start Material for this task

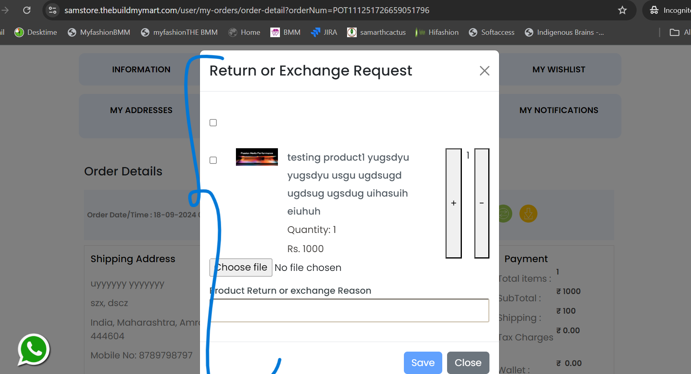Open the Desktime bookmark
This screenshot has height=374, width=691.
(x=36, y=32)
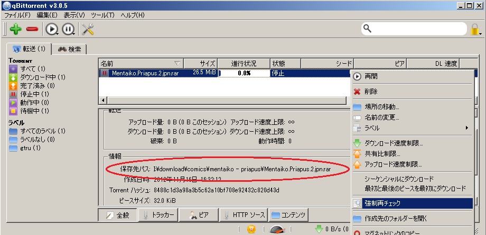Viewport: 486px width, 235px height.
Task: Click the speedometer icon in status bar
Action: [x=277, y=230]
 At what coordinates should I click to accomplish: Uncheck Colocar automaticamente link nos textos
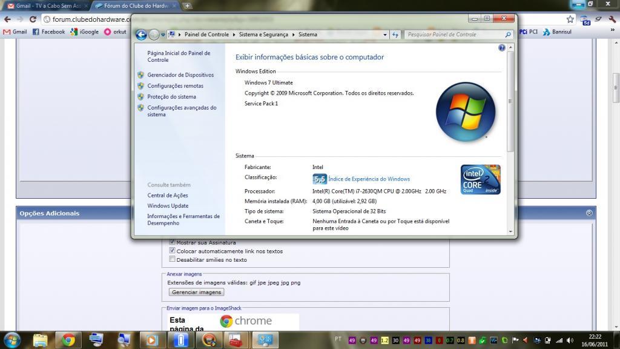point(173,250)
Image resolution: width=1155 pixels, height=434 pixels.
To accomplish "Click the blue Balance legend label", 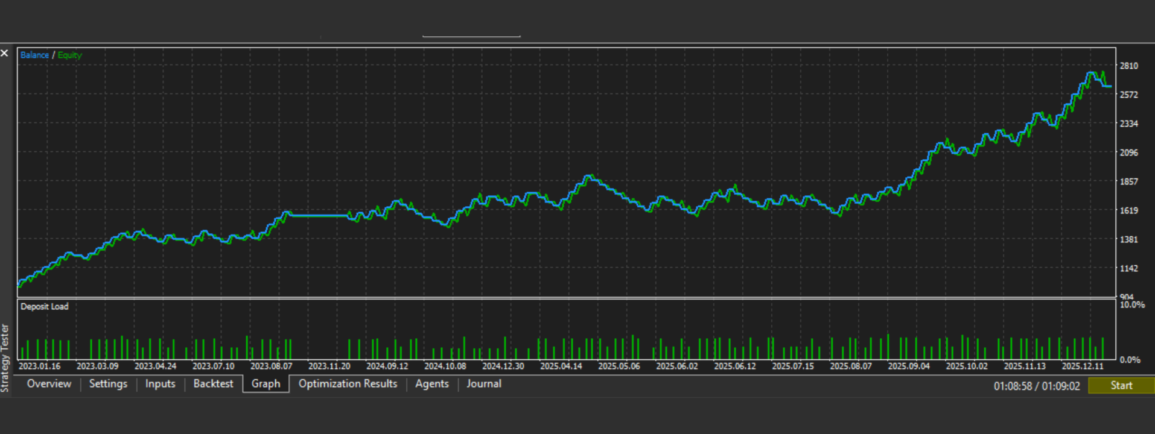I will click(x=34, y=55).
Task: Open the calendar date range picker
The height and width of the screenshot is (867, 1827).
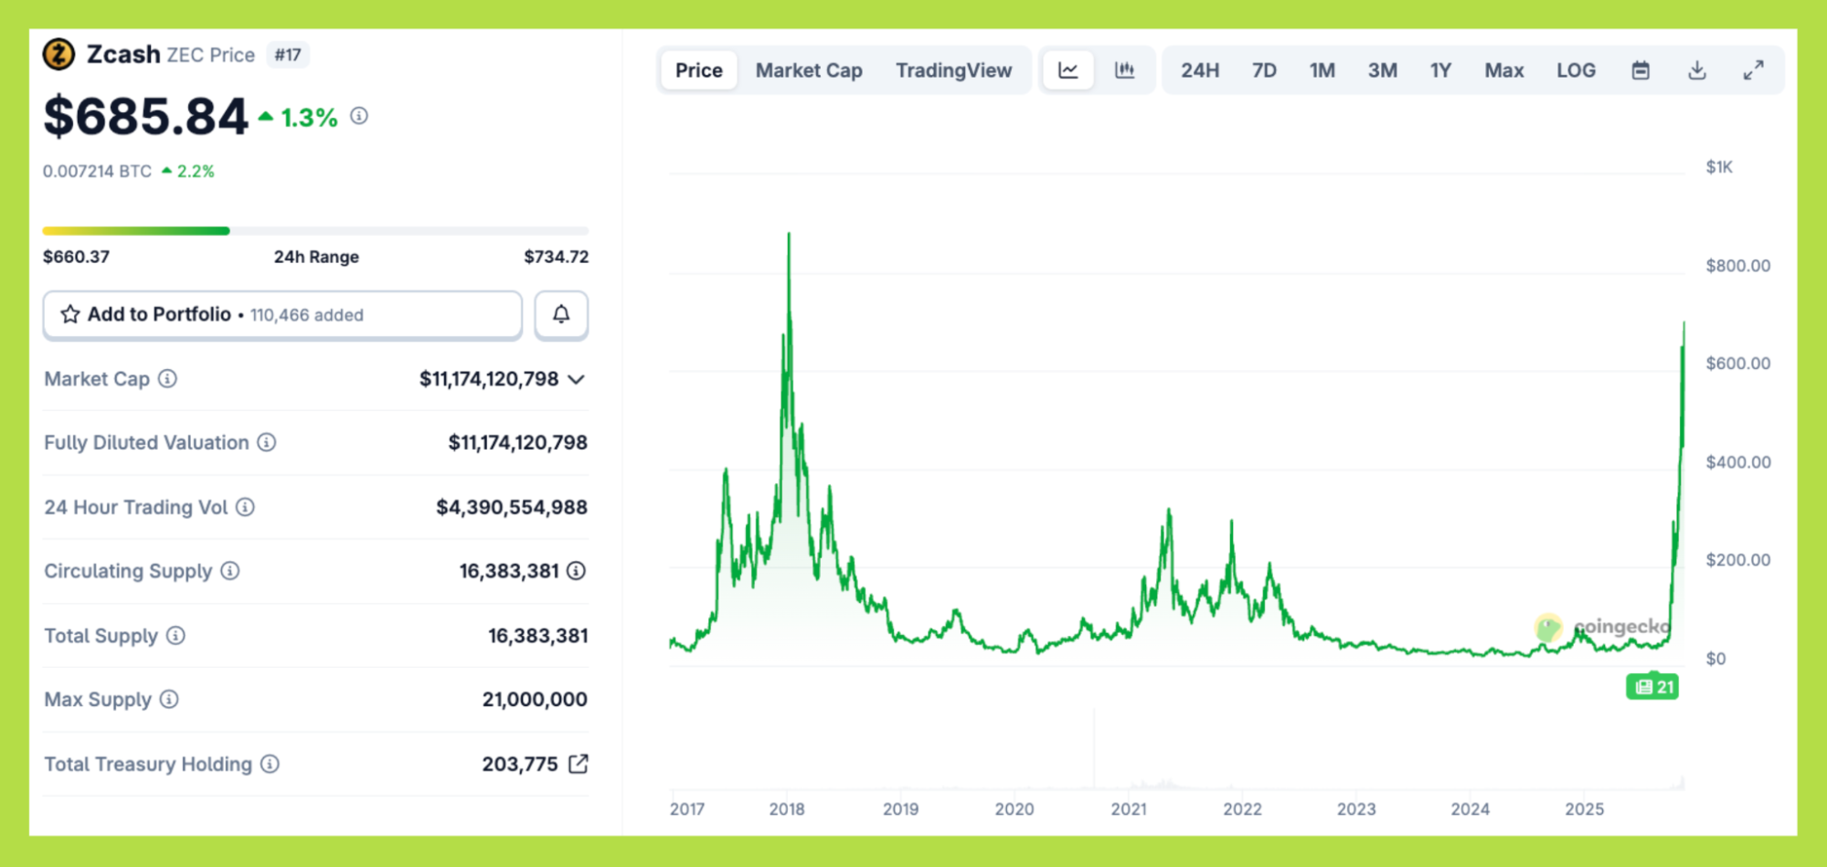Action: click(x=1641, y=70)
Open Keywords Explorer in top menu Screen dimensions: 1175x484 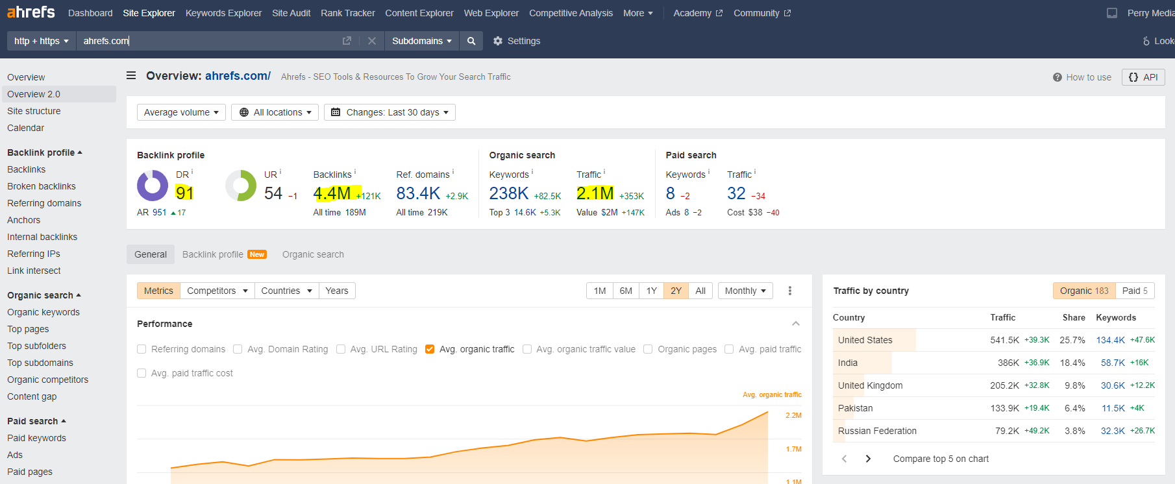click(x=223, y=13)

end Material for this task

Instructions to follow: Can you format the material as a Markdown table, starting with its first line and going on through the line with "point(173,250)"? Use the columns Row and Entry, skip blank lines, and leave the pictures out.

Exercise answer:
| Row | Entry |
|---|---|
| 1 | Open the Desktime bookmark |
| 2 | This screenshot has height=374, width=691. |
| 3 | (x=36, y=32) |
| 4 | Viewport: 486px width, 235px height. |
| 5 | Task: Click the speedometer icon in status bar |
| 6 | Action: [x=277, y=230] |
| 7 |  At what coordinates should I click to accomplish: Uncheck Colocar automaticamente link nos textos |
| 8 | point(173,250) |